This post is part of my London Neighbourhood Guides series. Fancy visiting another area of London? Check out my other guides here, which all include information regarding the sights, history, charm, food and drinks of the area you’re curious about.
Having called London my home for almost an entire year, I easily slip into deep reflection on the course my life has taken over these past several months. I guess this should come as no surprise to myself, but I can’t believe time is passing this quickly. There’s so much more discover in London and beyond, so I struggle with coming to terms with the possibility of leaving. Technically my visa is up in December of 2018, so there’s still plenty of time but I just want to be able to say that at one point in my life, I knew London. I knew it and it is close to my heart.
Now, enough of that sappy stuff, because I am happy to share my adventure to Greenwich with you. During Victor’s parents’ visit, we had one extra day unplanned and Greenwich was the perfect destination to fill the day. Speaking of time passing by, I guess there’s no better place to muse about time than Greenwich.
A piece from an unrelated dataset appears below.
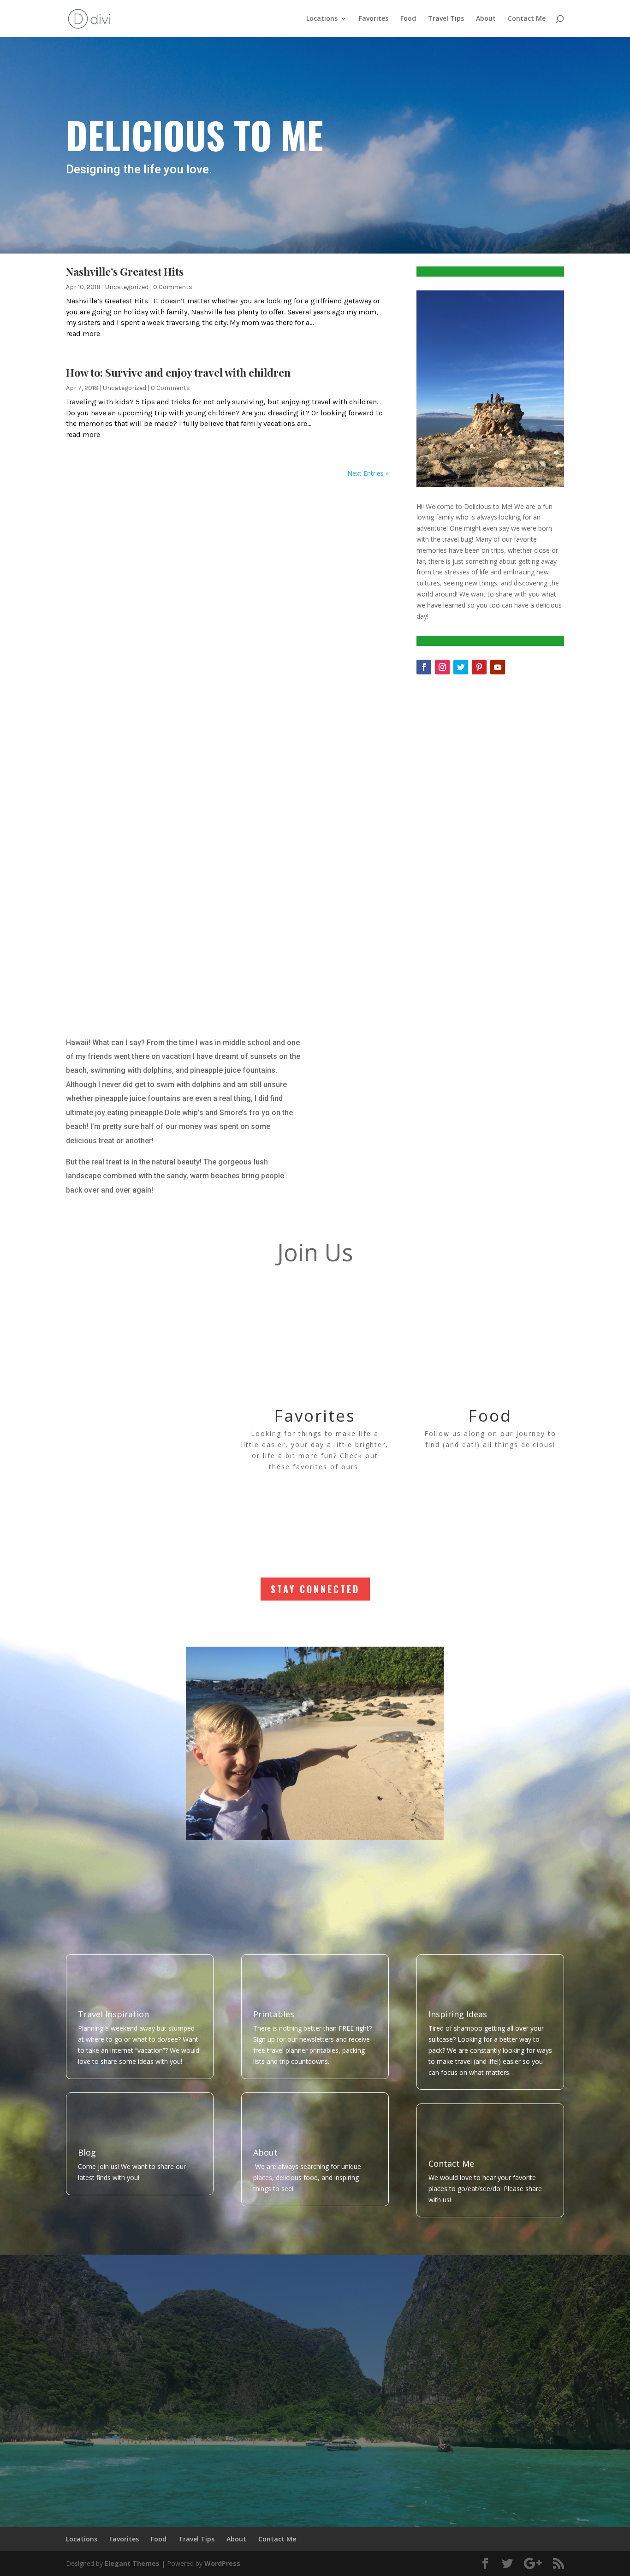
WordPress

Greenwich is a southwest borough of London and home to the famous Prime Meridien. That is pretty much all I knew before visiting this quaint, little town. What I didn’t know was the Prime Meridian ‘spot’ is within a whole complex. The Royal Observatory has long been used as the basis of measurement. I mean, just think about that for a second. Time is determined here.
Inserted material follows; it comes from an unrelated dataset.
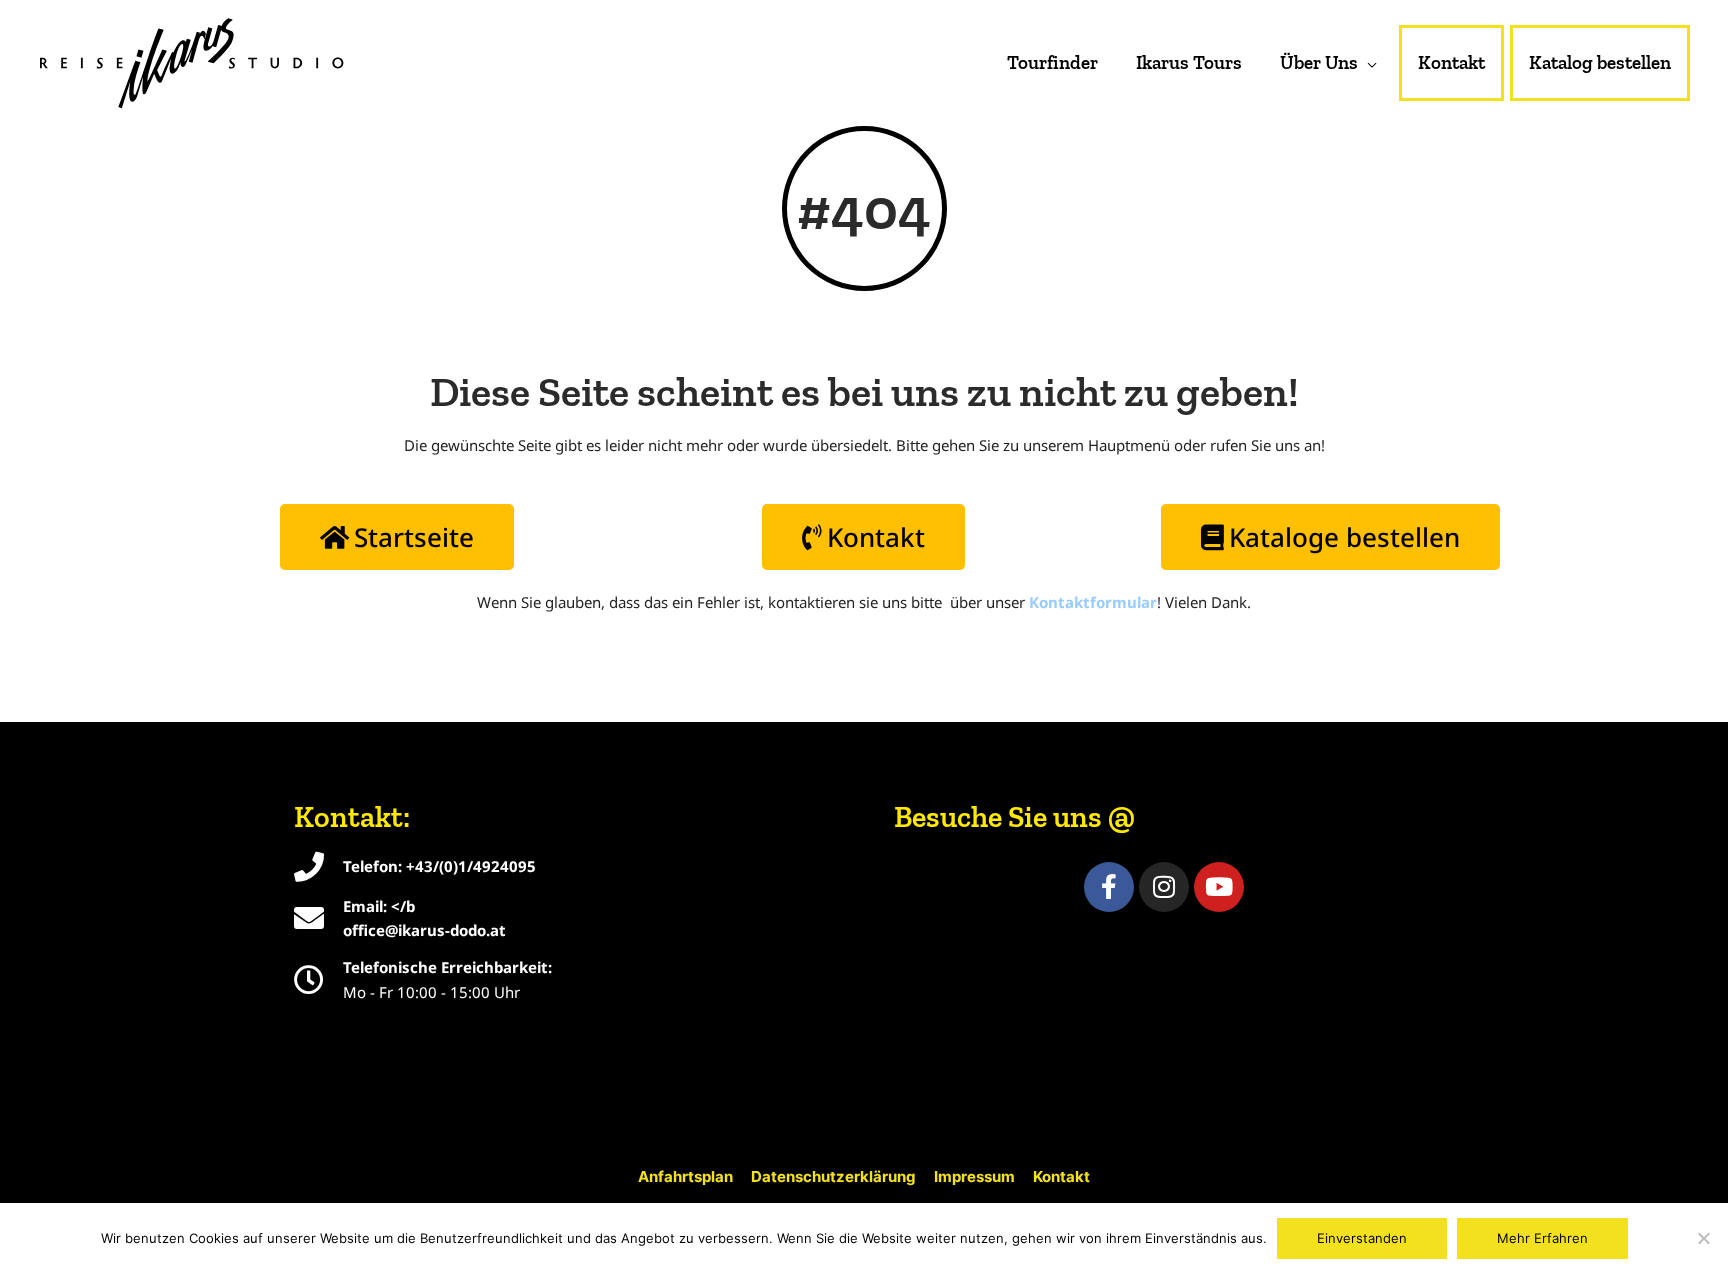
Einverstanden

Getting off the Thames clipper from the river, the first thing you see is a real clipper! The Cutty Stark is representative of the tea trade before steamships took over the industry. Of course the ship is fitting for Greenwich, with all of Greenwich’s maritime history and all. The National Maritime Museum is also located here, though we decided to spend our time elsewhere. There’s only so much time you have, and it’s a big decision to go to a museum because it takes a chunk out of your day. You climb up a large, gradual hill to get to the top where the Royal Observatory lies. Inside the complex are many buildings full of artefacts and information regarding the progress of time. Other than the Royal Observatory, there is plenty more to see. The Old Royal Naval College is the beautiful building you see whenever you look up Greenwich online. Designed by Christopher Wren, it is both grand and stunning. His works include St. Paul’s Cathedral, parts of Hampton Court Palace, and even the College of William and Mary stateside is spectacular! In any case, the Old Royal Naval College is an architectural gem.
Many aspects of the College are undergoing restoration or renovation — kind of bummer, but I guess you have to be patient. One such place is the Painted Hall, and I literally cannot wait until it’s complete because it will be absolutely spectacular. On the opposite side of the Painted Hall is a chapel. The Chapel of St Peter and St Paul is a Neoclassical masterpiece, definitely not something to miss.
Right between the two towers of the College is the Queen’s House. A former royal residence, this quaint mansion stands as an ancient monument. It was the first classical building built in the United Kingdom.
After a long day of exploring the wonderful complex, food was on my mind. I researched beforehand and found a great place to have Sunday Roast.
As I am pescatarian, it may seem a little strange to go for Sunday Roast. However, the Guildford Arms is spot on, and I can’t recommend it enough. Their vegetarian roast is delicious. Victor and his parents loved their meat dishes, so it seems like it’s a good place all around. There’s a wonderful outdoor seating area and plenty of options to choose from. What’s even better are the dogs people bring so I can adore them all afternoon long.
And that’s a wrap! It’s amazing to think that this town-like area of Greenwich is part of London!